Pero no estamos ante una Martes 13 argentina. Es decir: no contemplaremos la tradicional secuencia de cómo estos jóvenes van encontrando, uno a uno, una muerte horrible. La historia tiene (intenta tener) más misterio que sangre, más suspenso que terror.
Y cuenta con algunos ingredientes vernáculos: con el paisaje tucumano como bella escenografía natural, la localidad donde caen estos veinteañeros/treintañeros está bajo el influjo de una leyenda forjada en la época de la conquista de América y en el enfrentamiento entre aborígenes y españoles.

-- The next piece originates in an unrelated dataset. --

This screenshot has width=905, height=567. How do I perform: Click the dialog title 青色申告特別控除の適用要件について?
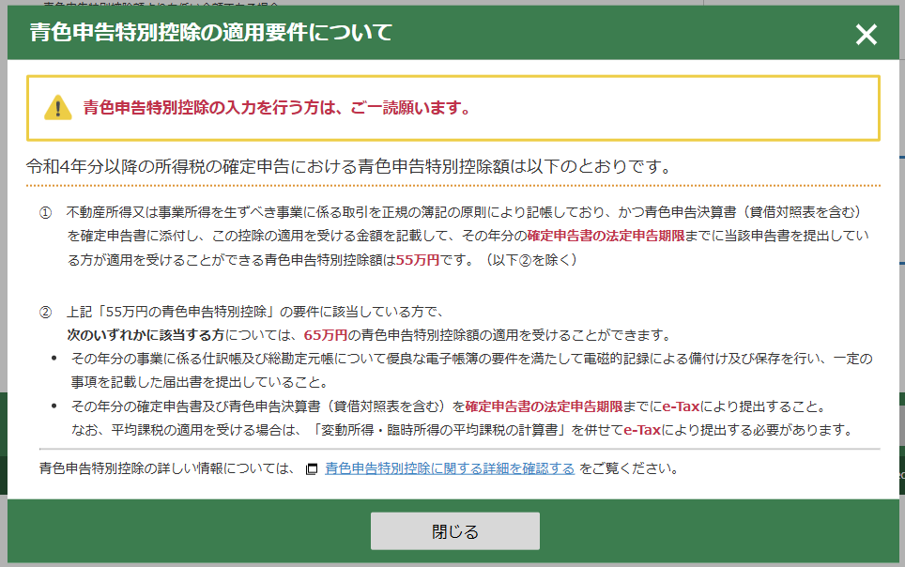pyautogui.click(x=210, y=34)
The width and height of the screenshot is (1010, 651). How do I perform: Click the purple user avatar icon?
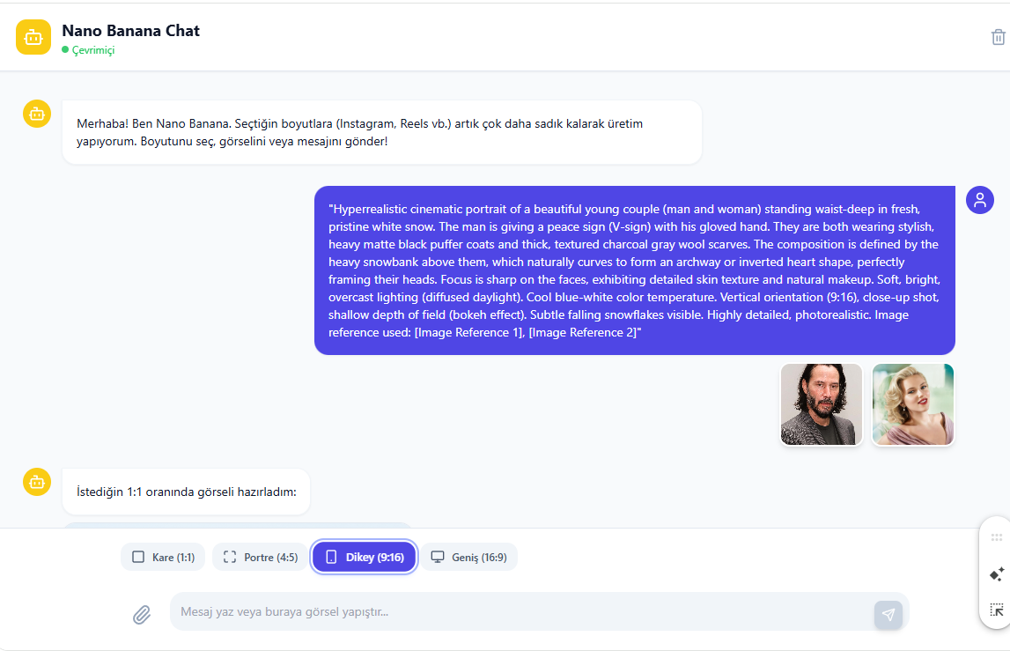click(980, 200)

Pero ahí se terminan las diferencias de El diablo blanco con tantas producciones yanquis -de mayor o menor presupuesto, más o menos cercanas a la clase B- vistas infinidad de veces. No alcanza con que los personajes interpretados por Violeta Urtizberea, Ezequiel Díaz, Julián Tello y Martina Juncadella nos resulten más cercanos y empáticos, por lenguaje verbal y corporal, que algún universitario de Wisconsin.

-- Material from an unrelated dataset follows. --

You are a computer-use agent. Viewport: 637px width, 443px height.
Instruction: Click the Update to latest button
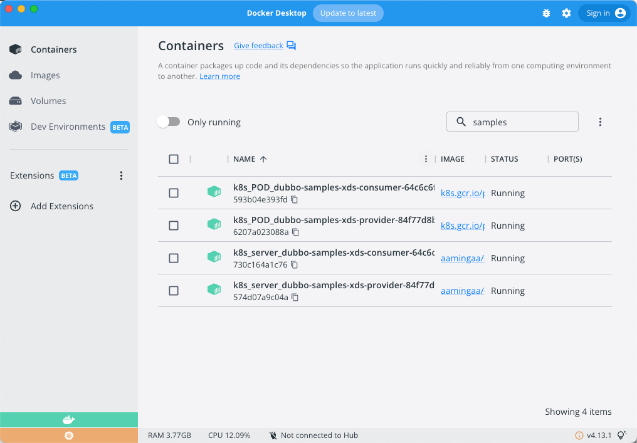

Tampoco basta con que tomen las mismas decisiones que -al contrario de lo que suele pasar en las películas de terror- tomaría el espectador en su situación. Ni que se abstenga de caer en el gore. Porque, al fin y al cabo, no se crea una atmósfera de tensión, ni de miedo: el villano no asusta, tampoco los pobladores pretendidamente amenazantes, y también fallan las escenas clave, con ataques y persecuciones carentes de adrenalina.
Por eso, películas como esta vuelven a plantear la duda de hasta qué punto es fructífero homenajear a un género si el resultado termina siendo convencional, apenas una copia borroneada de originales que, en su mayoría, tampoco tienen mucho valor más que el sentimental.